I'm 24 years old and have been running for about four years (frequency/mileage depending on my school and work schedule). About two years ago I was averaging about 45-50 mpw with no problem, but because of a stress fracture I had to cut back. I'm just now getting back into a regular running schedule and running about 20-25 mpw.

For the past few weeks my runs have been great and I've been increasing my pace. But about two days ago, I noticed my back felt a little stiff and tired like it needed some stretching. During my runs, the fatigue increases the longer I run. By the end of my run, my legs still feel great and I feel like I could still run, but it's my back that really makes me feel tired and want to stop.

Today I tried to see if I could notice anything about my posture. I feel like my right foot placement and how I strike off from it may be an issue. I strike off with my left foot rather effortlessly and I don't even think about it. But with my right foot, I find that I concentrate more on where I land on it and how I strike off. This seems to trigger more fatigue in the right side of my back, although the stiffness/fatigue seems to be in my lower back in general.

When I come back from runs, I bend forward toward my toes, and my back cracks a bit...this normally doesn't happen after my runs. This happens when I pull my shoulders back as well. Throughout the day the fatigue and stiffness fade, but when I wake up in the morning it seems a bit more present.

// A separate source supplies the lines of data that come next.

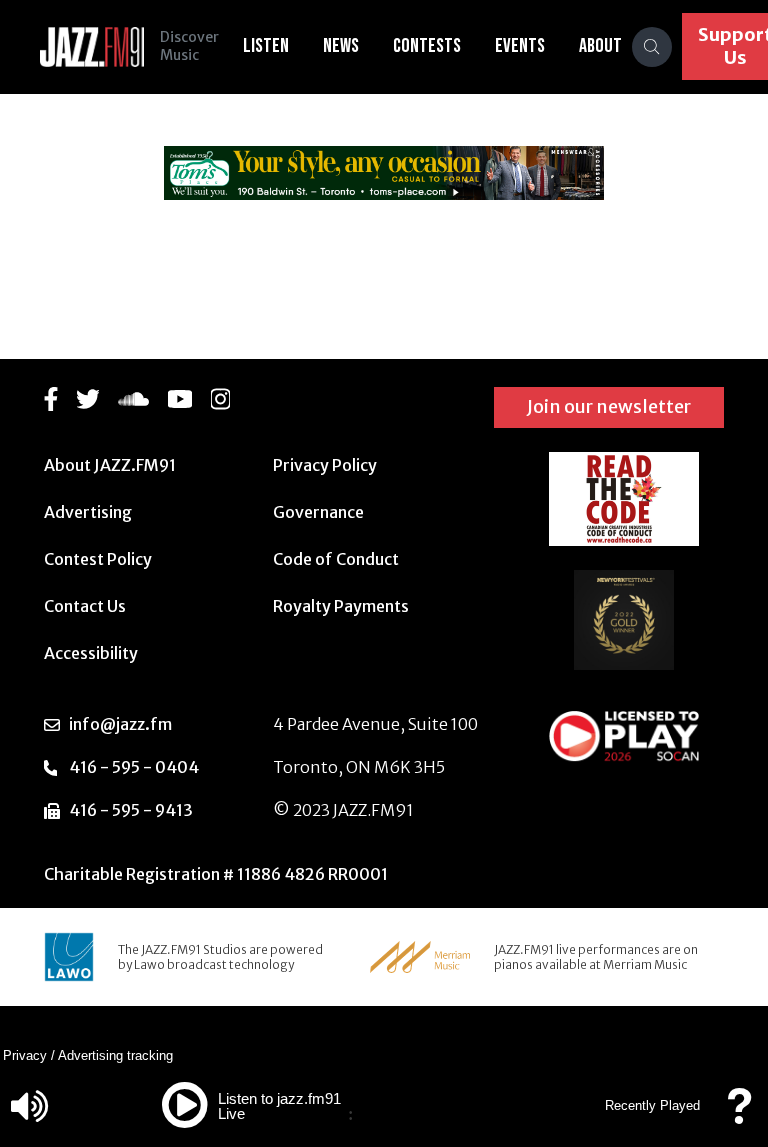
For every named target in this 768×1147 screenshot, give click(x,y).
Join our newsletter (609, 406)
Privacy (25, 1055)
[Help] (739, 1115)
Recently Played (652, 1105)
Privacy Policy (325, 465)
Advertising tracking (115, 1055)
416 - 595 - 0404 (134, 767)
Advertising (88, 512)
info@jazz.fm (120, 724)
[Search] (652, 47)
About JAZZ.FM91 (110, 465)
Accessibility (91, 653)
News (341, 46)
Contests (427, 46)
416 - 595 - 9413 (131, 810)
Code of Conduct (336, 559)
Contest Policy (98, 559)
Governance (318, 512)
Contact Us (85, 606)
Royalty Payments (341, 606)
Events (520, 46)
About (600, 46)
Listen (266, 46)
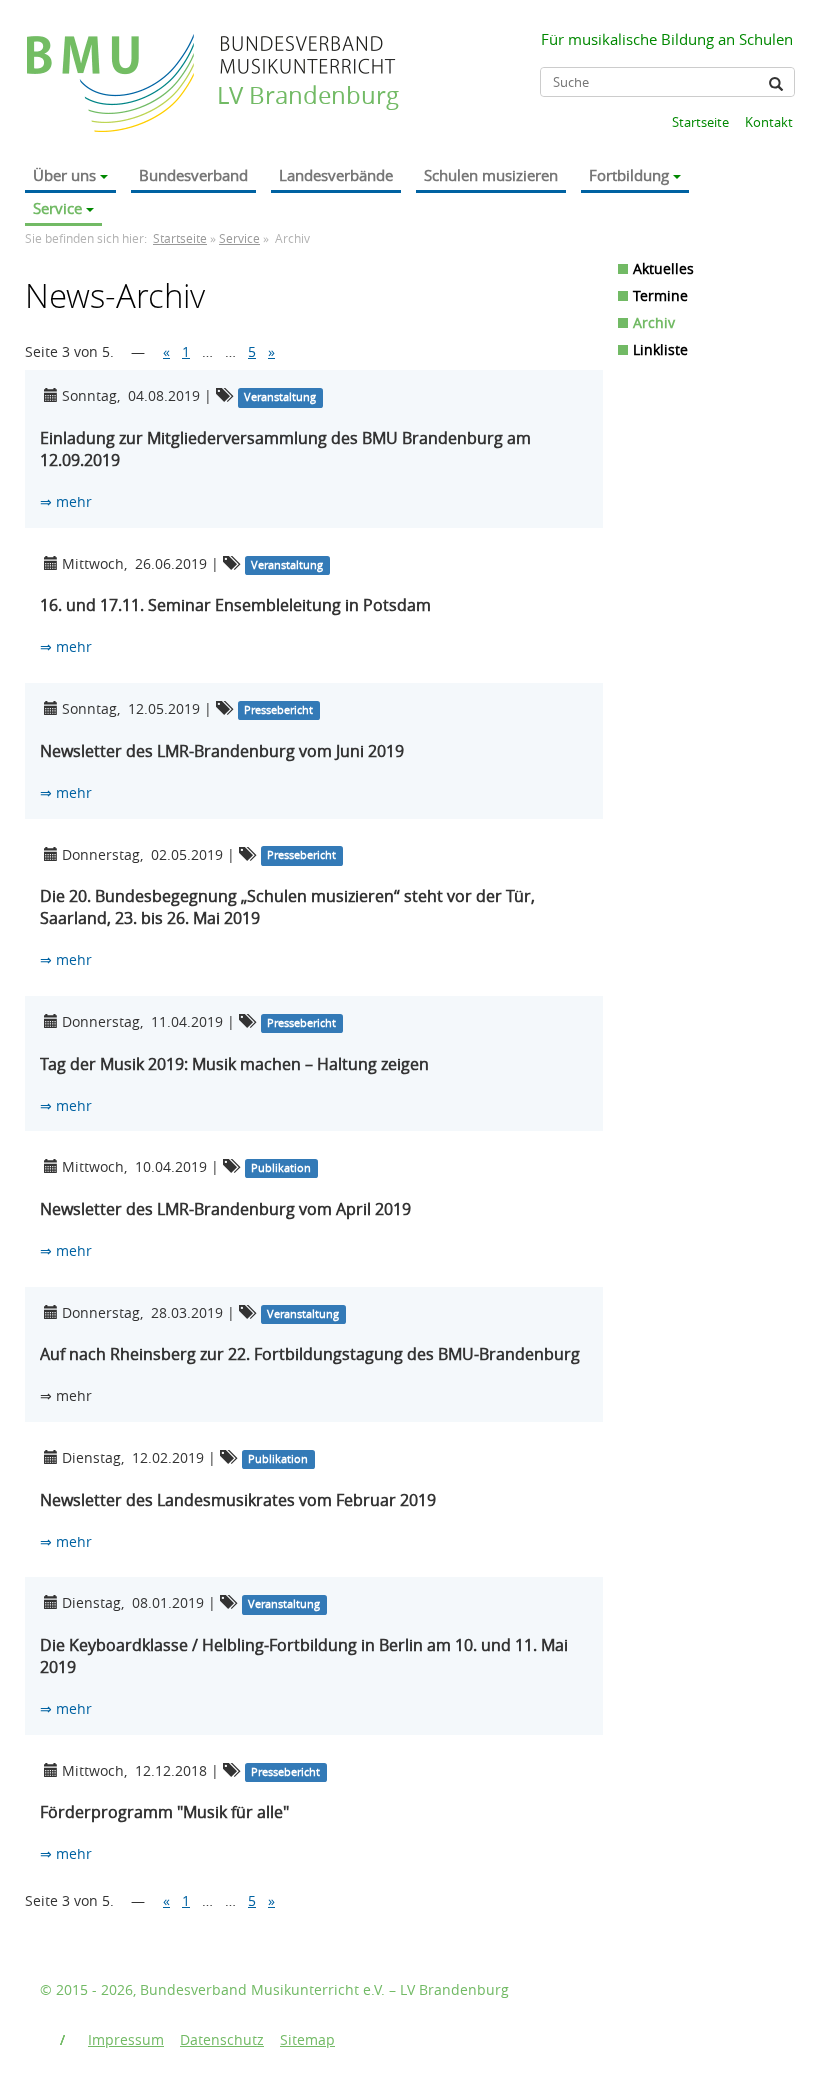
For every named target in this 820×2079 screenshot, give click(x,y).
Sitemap (307, 2039)
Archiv (654, 322)
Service (57, 208)
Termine (660, 295)
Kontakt (769, 122)
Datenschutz (222, 2039)
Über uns (64, 175)
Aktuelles (663, 268)
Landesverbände (336, 175)
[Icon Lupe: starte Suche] (776, 84)
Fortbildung (629, 175)
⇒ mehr (66, 501)
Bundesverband (193, 175)
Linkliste (660, 349)
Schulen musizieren (491, 175)
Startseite (700, 122)
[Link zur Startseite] (112, 63)
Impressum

Any thoughts on what I should do? I did a stretch to see if I have a tight psoas (something I found from Runners World), but that doesn't seem to be an issue.

Thank you so much,
Kim

Answer
Kim, It is very likely that this is "mechanical low back pain" which means that the cause isn't as important as what helps it. It also means that it is likely nothing life-threatening. However, if it gets significantly worse or you notice a fever, pulsing, or that changing positions/activities doesn't change your pain then you should see a  physician immediately.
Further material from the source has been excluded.